# Selected text:
__________________________________________________
NHS: Hospital Services Debate
Full Debate: Read Full DebateLord Warner
Main Page: Lord Warner (Crossbench - Life peer)Department Debates - View all Lord Warner's debates with the Department of Health and Social Care
(12 years ago)
Lords Chamber
To ask Her Majesty’s Government what progress they are making with the reconfiguration of NHS hospital services.
My Lords, the Government’s policy is that front-line NHS reconfigurations should be locally led and clinically driven. Changes to services should be led by those who know their patients’ needs best. That is why we are empowering clinical commissioners to design the services that will make the greatest difference to improving healthcare and improving people’s lives.
I am grateful to the Minister for that reply so far as it goes. In the light of yesterday’s Autumn Statement, will the Minister and his colleagues study carefully the recent Nuffield Trust report, which cogently suggested that we are facing a decade of austerity within the NHS with the need to secure 4% efficiency savings on a yearly basis, not just to 2015 but up to 2021-22? Will Health Ministers engage in a serious dialogue with the Academy of Medical Royal Colleges whose new chairman, Professor Terence Stephenson, suggested in July that we had far too many acute centres trying to provide 24/7 services across too wide a range of medical specialities? Will he accept, particularly in the light of the Answer that he gave to the previous Question, that we should be doing more to take money out of acute hospitals that are performing indifferently and putting it into community-based services?
My Lords, I think it is common ground between the noble Lord and the Government that we need to see care delivered more in the community and less in acute settings; that was a policy that his Government espoused. I agree with the noble Lord and with Terence Stephenson that we need to deploy clinical leadership, evidence and insight as a driving force behind service change. Service change is not new; it has happened all the time throughout the NHS’s history. Clinical commissioning groups on the ground will be the driving force for this, but the NHS Commissioning Board will be there in support and the wisdom of the royal colleges will clearly need to be tapped to provide the board with expert clinical advice. Indeed, that is the theme behind the board’s aim to establish clinical networks and senates to help build the clinical evidence for change.
__________________________________________________
# Information:
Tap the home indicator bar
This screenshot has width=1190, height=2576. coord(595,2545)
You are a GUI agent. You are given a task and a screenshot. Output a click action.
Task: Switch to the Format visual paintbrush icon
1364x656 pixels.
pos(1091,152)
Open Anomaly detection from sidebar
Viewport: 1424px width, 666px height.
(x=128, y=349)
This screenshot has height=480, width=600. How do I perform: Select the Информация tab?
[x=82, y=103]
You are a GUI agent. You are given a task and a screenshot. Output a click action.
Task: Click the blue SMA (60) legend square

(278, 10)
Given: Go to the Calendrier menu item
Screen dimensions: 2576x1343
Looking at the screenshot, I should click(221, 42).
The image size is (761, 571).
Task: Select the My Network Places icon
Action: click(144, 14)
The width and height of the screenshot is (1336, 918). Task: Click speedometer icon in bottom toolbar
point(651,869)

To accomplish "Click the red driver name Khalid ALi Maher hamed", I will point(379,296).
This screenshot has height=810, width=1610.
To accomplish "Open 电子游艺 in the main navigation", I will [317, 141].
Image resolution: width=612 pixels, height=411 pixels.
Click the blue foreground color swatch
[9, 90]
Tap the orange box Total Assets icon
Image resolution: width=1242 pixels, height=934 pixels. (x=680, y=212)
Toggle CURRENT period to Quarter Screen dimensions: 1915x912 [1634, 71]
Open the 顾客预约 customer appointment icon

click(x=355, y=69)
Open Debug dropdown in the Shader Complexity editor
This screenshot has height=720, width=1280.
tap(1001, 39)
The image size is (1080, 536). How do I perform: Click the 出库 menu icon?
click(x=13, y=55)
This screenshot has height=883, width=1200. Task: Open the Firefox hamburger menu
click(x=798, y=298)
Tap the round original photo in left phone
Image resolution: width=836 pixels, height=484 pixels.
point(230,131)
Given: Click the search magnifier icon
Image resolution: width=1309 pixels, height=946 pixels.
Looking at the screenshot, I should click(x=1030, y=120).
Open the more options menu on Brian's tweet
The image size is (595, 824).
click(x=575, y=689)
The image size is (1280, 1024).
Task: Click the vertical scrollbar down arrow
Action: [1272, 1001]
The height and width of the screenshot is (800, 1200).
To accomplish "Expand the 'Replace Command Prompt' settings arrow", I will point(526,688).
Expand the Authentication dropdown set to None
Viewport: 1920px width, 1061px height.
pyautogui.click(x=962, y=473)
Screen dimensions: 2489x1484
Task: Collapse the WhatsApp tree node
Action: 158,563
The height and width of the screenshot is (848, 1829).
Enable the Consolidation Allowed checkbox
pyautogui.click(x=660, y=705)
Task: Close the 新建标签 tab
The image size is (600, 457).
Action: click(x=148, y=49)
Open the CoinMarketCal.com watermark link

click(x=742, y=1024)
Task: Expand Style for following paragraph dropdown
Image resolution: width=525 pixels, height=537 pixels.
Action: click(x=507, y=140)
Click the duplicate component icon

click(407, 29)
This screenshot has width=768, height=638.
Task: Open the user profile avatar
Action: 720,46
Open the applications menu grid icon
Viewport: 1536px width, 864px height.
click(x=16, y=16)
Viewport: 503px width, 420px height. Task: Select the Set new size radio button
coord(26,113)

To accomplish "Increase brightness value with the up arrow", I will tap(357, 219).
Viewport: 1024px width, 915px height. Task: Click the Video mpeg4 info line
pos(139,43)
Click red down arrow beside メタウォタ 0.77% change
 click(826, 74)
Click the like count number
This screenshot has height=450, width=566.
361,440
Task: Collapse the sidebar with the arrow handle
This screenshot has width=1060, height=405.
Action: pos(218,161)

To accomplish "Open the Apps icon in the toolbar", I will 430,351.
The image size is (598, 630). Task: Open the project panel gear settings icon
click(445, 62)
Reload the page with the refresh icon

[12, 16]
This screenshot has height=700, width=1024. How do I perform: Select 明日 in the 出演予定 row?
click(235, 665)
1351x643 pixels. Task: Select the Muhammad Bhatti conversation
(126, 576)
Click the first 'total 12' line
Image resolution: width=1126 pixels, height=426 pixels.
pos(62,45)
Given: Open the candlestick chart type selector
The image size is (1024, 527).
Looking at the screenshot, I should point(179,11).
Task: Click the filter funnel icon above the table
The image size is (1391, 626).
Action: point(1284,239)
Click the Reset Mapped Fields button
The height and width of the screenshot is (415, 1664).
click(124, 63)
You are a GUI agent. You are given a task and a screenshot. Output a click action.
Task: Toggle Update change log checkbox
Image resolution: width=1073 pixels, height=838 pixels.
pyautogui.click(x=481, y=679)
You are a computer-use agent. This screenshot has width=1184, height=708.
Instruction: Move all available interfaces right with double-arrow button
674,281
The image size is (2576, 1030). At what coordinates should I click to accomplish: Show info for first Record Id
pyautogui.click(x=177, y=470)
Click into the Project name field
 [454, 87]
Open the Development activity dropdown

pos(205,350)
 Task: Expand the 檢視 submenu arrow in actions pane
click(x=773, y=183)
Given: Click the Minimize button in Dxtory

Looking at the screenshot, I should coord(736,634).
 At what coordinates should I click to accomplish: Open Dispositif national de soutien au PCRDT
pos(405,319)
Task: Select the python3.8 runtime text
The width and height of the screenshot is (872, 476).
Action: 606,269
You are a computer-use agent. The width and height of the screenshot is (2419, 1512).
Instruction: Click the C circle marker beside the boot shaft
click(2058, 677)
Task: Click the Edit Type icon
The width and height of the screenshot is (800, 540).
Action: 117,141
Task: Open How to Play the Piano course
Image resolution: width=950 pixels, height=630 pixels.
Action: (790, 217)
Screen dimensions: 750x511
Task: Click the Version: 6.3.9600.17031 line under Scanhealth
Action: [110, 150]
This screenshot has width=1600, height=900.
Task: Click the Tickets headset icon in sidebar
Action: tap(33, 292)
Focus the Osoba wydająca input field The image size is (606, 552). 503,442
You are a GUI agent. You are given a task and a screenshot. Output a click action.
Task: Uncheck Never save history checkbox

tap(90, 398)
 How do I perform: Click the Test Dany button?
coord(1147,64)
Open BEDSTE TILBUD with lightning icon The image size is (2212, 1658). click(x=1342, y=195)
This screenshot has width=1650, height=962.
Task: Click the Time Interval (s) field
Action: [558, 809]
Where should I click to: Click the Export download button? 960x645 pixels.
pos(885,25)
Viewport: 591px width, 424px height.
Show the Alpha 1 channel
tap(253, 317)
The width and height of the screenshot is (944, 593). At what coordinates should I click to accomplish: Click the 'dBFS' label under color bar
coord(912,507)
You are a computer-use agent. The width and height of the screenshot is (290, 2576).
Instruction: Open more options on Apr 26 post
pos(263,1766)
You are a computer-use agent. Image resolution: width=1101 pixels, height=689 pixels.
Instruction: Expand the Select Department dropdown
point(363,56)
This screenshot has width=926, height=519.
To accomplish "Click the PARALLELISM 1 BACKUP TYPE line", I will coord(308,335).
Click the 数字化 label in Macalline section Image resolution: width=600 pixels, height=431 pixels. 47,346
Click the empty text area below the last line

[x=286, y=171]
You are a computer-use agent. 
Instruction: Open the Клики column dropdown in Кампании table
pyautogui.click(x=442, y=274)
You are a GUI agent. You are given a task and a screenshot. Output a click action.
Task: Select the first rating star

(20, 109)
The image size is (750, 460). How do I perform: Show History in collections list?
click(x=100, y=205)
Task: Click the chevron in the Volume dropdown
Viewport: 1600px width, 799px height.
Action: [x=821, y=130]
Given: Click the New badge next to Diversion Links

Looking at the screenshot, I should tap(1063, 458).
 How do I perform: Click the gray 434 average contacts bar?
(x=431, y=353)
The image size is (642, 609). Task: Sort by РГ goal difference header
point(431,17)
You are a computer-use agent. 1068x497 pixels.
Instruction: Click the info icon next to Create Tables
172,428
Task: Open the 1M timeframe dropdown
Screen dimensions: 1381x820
__________________________________________________
# What you need to do:
**1.** According to the NHS debate, why is the Government empowering clinical commissioners to design services? Answer in one to three sentences.
**2.** Copy the passage of the NHS debate from the words "My Lords, I" up to and including the words "evidence for change.".
The items do not need to be consulted.

# Responses:
**1.** The Government's policy is that front-line NHS reconfigurations should be locally led and clinically driven, and that changes to services should be led by those who know their patients' needs best. The Government is therefore empowering clinical commissioners to design the services that will do most to improve healthcare and people's lives.

**2.**
My Lords, I think it is common ground between the noble Lord and the Government that we need to see care delivered more in the community and less in acute settings; that was a policy that his Government espoused. I agree with the noble Lord and with Terence Stephenson that we need to deploy clinical leadership, evidence and insight as a driving force behind service change. Service change is not new; it has happened all the time throughout the NHS’s history. Clinical commissioning groups on the ground will be the driving force for this, but the NHS Commissioning Board will be there in support and the wisdom of the royal colleges will clearly need to be tapped to provide the board with expert clinical advice. Indeed, that is the theme behind the board’s aim to establish clinical networks and senates to help build the clinical evidence for change.